#### Assignment
Print the data that follows exactly as it stands, from its first line through the line containing "IMMO-RATGEBER (1000, 32)", and stop there.

====== Records for the task ======

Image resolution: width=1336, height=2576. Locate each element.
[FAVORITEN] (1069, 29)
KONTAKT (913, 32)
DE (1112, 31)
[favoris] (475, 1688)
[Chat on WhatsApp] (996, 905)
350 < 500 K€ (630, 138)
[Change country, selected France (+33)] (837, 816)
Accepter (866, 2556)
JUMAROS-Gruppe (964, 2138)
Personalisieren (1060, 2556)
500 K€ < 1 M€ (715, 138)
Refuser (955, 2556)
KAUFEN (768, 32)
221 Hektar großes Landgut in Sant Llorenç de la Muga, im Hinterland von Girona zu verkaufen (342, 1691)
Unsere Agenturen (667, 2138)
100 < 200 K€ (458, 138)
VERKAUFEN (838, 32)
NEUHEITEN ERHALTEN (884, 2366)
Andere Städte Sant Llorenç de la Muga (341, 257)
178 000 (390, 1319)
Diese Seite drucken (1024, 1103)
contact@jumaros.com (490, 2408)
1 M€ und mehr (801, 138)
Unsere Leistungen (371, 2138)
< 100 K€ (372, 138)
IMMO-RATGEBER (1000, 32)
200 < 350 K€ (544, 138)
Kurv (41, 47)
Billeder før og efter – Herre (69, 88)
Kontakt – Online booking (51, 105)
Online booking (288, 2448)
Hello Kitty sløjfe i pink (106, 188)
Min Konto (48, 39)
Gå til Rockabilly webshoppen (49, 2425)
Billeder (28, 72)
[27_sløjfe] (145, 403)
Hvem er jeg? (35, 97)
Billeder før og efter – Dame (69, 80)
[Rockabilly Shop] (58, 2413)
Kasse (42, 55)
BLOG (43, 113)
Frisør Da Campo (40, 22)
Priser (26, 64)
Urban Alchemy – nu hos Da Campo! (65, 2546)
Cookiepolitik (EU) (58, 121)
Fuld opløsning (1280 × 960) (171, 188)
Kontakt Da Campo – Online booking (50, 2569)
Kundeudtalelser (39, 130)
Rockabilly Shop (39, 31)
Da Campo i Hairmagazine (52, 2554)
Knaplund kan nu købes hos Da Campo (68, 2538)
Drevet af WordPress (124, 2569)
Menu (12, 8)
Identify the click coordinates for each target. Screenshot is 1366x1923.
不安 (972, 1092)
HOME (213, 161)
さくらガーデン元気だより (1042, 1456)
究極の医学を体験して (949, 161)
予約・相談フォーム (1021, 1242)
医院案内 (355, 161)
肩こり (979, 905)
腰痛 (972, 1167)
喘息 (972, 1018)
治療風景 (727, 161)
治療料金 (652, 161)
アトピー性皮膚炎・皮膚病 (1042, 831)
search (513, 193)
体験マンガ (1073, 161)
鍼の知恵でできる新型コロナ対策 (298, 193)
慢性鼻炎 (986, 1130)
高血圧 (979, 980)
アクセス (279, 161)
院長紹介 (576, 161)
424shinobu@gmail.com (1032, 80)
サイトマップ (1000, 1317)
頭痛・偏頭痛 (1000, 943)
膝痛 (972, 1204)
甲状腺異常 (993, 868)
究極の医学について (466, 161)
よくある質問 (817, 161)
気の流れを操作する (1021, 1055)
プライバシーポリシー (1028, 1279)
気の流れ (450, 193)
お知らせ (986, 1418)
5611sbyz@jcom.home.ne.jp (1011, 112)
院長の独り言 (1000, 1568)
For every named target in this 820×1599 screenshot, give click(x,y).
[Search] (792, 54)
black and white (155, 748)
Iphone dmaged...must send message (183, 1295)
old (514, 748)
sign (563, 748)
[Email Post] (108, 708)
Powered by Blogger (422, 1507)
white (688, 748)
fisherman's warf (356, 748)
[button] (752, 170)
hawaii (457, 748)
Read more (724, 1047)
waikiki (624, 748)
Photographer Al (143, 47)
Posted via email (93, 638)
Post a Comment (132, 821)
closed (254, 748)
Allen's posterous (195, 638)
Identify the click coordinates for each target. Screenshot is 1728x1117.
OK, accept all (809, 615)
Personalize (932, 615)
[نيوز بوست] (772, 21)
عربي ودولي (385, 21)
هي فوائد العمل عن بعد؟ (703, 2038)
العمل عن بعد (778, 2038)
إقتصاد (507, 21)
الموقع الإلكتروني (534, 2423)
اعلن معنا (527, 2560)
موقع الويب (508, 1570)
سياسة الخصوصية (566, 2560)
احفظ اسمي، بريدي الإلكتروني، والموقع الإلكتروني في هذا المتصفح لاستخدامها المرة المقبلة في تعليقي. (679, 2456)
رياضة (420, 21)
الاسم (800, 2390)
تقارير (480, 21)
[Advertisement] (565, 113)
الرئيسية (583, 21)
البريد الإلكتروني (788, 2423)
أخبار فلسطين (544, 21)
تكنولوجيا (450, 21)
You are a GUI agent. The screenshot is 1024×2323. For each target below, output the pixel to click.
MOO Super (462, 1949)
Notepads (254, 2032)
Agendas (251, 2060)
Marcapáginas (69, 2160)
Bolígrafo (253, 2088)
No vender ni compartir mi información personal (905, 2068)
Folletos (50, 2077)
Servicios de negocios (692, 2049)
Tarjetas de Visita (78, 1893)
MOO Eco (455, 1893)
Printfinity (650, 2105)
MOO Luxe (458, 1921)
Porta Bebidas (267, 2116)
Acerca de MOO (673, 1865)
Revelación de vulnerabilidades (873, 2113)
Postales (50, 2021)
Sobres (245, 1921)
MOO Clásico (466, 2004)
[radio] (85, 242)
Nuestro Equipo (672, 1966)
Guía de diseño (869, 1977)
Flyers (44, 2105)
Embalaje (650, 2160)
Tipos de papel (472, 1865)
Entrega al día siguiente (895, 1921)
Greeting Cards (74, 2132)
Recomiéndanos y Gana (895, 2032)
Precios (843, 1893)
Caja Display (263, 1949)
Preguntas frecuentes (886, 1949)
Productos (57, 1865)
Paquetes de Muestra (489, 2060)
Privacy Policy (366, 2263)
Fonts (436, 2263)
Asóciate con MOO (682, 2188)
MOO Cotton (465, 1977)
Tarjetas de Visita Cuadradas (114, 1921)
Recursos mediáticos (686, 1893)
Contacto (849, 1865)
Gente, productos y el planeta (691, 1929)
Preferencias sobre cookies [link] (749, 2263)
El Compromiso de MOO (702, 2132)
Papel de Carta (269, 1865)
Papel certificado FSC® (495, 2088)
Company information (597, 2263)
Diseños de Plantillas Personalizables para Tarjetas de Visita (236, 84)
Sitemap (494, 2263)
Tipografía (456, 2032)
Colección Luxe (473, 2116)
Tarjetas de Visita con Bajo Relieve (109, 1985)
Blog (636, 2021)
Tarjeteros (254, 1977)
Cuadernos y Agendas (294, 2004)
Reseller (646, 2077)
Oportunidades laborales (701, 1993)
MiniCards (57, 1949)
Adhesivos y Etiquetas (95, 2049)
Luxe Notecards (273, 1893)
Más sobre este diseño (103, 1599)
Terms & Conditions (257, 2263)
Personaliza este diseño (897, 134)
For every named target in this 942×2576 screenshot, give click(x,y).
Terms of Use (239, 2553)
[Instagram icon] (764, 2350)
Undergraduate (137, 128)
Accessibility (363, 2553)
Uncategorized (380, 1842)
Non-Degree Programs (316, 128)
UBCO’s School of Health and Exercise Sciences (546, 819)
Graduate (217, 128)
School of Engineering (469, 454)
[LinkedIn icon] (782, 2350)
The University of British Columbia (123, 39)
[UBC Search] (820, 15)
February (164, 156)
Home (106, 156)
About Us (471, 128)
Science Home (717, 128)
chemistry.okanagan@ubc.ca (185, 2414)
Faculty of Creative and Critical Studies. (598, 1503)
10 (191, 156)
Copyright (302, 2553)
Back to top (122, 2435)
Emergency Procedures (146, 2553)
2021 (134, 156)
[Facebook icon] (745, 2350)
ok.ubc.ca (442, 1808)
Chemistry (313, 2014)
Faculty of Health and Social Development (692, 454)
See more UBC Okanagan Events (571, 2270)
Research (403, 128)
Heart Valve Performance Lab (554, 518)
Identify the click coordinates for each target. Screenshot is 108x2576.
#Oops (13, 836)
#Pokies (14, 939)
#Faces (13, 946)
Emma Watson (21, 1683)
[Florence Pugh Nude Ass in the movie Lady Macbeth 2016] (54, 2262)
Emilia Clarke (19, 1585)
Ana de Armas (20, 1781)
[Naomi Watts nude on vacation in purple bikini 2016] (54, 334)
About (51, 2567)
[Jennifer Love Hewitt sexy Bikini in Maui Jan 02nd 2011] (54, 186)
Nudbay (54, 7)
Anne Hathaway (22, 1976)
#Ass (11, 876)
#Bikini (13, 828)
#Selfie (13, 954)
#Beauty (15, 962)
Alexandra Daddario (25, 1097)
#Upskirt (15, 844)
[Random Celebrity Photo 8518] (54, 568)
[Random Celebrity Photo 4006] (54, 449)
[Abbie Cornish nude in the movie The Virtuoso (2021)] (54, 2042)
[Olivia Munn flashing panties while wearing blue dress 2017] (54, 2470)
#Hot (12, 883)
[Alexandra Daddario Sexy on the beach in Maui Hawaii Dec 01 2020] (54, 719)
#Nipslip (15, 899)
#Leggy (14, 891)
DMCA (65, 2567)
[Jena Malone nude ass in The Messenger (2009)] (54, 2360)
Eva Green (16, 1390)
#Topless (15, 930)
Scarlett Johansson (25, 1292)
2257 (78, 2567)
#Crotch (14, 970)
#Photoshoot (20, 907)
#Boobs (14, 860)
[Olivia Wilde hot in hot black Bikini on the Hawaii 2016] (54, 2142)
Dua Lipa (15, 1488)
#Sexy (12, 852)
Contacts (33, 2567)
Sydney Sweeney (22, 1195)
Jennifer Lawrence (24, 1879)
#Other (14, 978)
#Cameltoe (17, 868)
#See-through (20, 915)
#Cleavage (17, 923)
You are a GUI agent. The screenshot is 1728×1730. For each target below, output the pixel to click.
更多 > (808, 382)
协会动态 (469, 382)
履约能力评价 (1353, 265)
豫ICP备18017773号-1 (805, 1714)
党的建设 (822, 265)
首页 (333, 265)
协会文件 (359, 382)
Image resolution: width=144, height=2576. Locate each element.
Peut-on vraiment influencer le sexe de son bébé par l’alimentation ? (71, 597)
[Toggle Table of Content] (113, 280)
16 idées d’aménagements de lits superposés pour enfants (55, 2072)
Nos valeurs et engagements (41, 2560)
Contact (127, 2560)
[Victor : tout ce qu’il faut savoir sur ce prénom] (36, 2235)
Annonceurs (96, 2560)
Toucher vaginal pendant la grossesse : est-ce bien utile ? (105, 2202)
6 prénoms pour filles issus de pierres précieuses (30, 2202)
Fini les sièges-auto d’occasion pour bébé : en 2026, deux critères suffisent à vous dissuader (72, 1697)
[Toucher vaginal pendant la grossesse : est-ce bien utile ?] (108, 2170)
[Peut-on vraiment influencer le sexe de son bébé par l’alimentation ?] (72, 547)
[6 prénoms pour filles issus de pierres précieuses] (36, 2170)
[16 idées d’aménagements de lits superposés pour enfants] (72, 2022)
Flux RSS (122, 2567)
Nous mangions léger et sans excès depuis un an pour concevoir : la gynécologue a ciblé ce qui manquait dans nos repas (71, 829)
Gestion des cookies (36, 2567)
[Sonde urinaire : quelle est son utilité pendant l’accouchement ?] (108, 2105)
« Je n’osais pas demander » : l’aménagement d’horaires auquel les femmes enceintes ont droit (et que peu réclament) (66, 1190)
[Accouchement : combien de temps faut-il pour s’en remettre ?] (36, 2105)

======

#### Worked solution
Image resolution: width=1336, height=2576. Locate each element.
[FAVORITEN] (1069, 29)
KONTAKT (913, 32)
DE (1112, 31)
[favoris] (475, 1688)
[Chat on WhatsApp] (996, 905)
350 < 500 K€ (630, 138)
[Change country, selected France (+33)] (837, 816)
Accepter (866, 2556)
JUMAROS-Gruppe (964, 2138)
Personalisieren (1060, 2556)
500 K€ < 1 M€ (715, 138)
Refuser (955, 2556)
KAUFEN (768, 32)
221 Hektar großes Landgut in Sant Llorenç de la Muga, im Hinterland von Girona zu verkaufen (342, 1691)
Unsere Agenturen (667, 2138)
100 < 200 K€ (458, 138)
VERKAUFEN (838, 32)
NEUHEITEN ERHALTEN (884, 2366)
Andere Städte Sant Llorenç de la Muga (341, 257)
178 000 (390, 1319)
Diese Seite drucken (1024, 1103)
contact@jumaros.com (490, 2408)
1 M€ und mehr (801, 138)
Unsere Leistungen (371, 2138)
< 100 K€ (372, 138)
IMMO-RATGEBER (1000, 32)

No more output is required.